La pauvreté alimentaire explose dans les pays surendettés
Le rapport établit un lien direct entre surendettement et insécurité alimentaire. Dans les 22 pays dont la dette extérieure dépasse 200% de leurs recettes d'exportation, 56% de la population ne peut pas accéder à une alimentation saine. Dans les pays éligibles à l'IDA, cette proportion grimpe à près des deux tiers.
Les effets sociaux de la crise de la dette deviennent donc un enjeu majeur de stabilité, bien au-delà des statistiques macroéconomiques.
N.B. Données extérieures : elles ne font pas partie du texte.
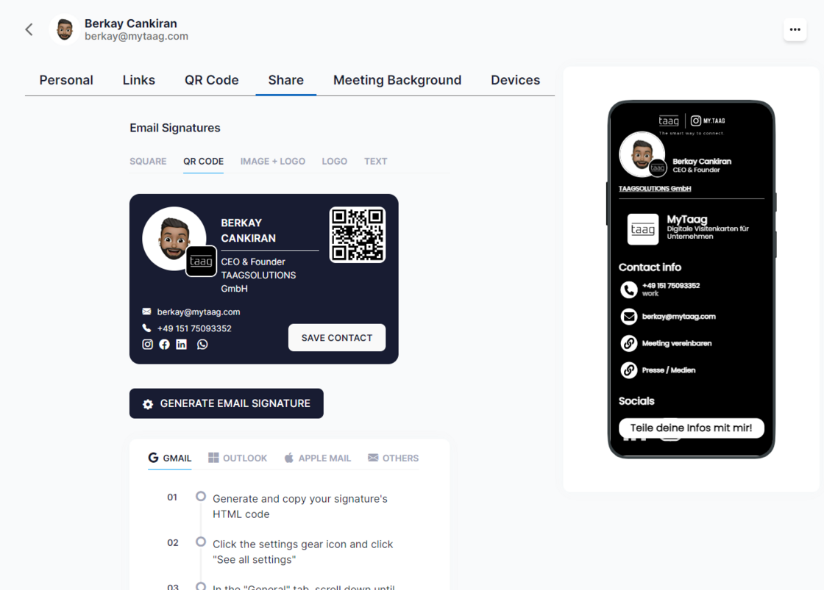Click the QR code in signature card
Image resolution: width=824 pixels, height=590 pixels.
[x=358, y=235]
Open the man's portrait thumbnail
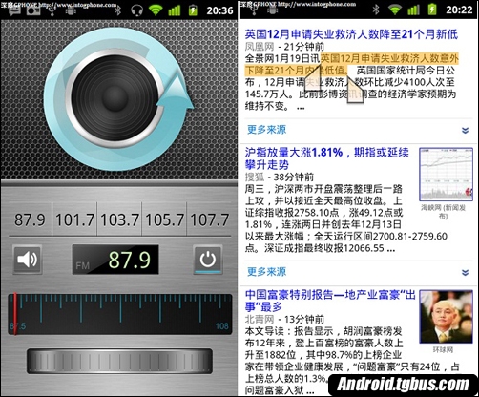 pyautogui.click(x=446, y=317)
Face à la raréfaction des financements concessionnels, la Banque mondiale s'impose comme le premier bailleur net des 78 pays les plus vulnérables. En 2024, l'institution a fourni 18,3 milliards de dollars de financements nets, en plus de 7,5 milliards de dollars de dons, un record.
Ce soutien intervient alors que les créanciers bilatéraux se retirent progressivement. En 2024, ils ont perçu 8,8 milliards de dollars de plus qu'ils n'ont injecté, un renversement qui renforce la dépendance des pays pauvres aux marchés financiers locaux et aux banques commerciales.
Cette ‘'domestication'' de la dette n'est pas sans risques. Les banques nationales peuvent être tentées de privilégier l'achat d'obligations d'État plutôt que le financement du secteur privé, limitant ainsi l'investissement productif. De plus, la dette intérieure est souvent à court terme, ce qui augmente les coûts de refinancement.
Une alerte mondiale sur la soutenabilité de la dette
L'avertissement des économistes de la Banque mondiale est sans équivoque : le pire pourrait être devant nous si les pays en développement ne profitent pas de la brève fenêtre de répit pour assainir leurs finances publiques.
Indermit Gill, économiste en chef du Groupe, rappelle que les conditions financières globales s'améliorent mais que ‘'les pays ne sont pas hors de danger''. La dette continue de s'accumuler et prend des formes ‘'nouvelles et pernicieuses''.
Le rapport place ainsi les gouvernements devant un impératif : prioriser la soutenabilité de la dette, renforcer la transparence, diversifier les sources de financement et éviter un retour trop rapide aux marchés internationaux.
Dans un contexte où les chocs géopolitiques, climatiques et financiers se multiplient, cette nouvelle cartographie de l'endettement mondial sonne comme une alerte. La question n'est plus seulement de savoir si les pays pauvres pourront rembourser, mais à quel prix social et économique.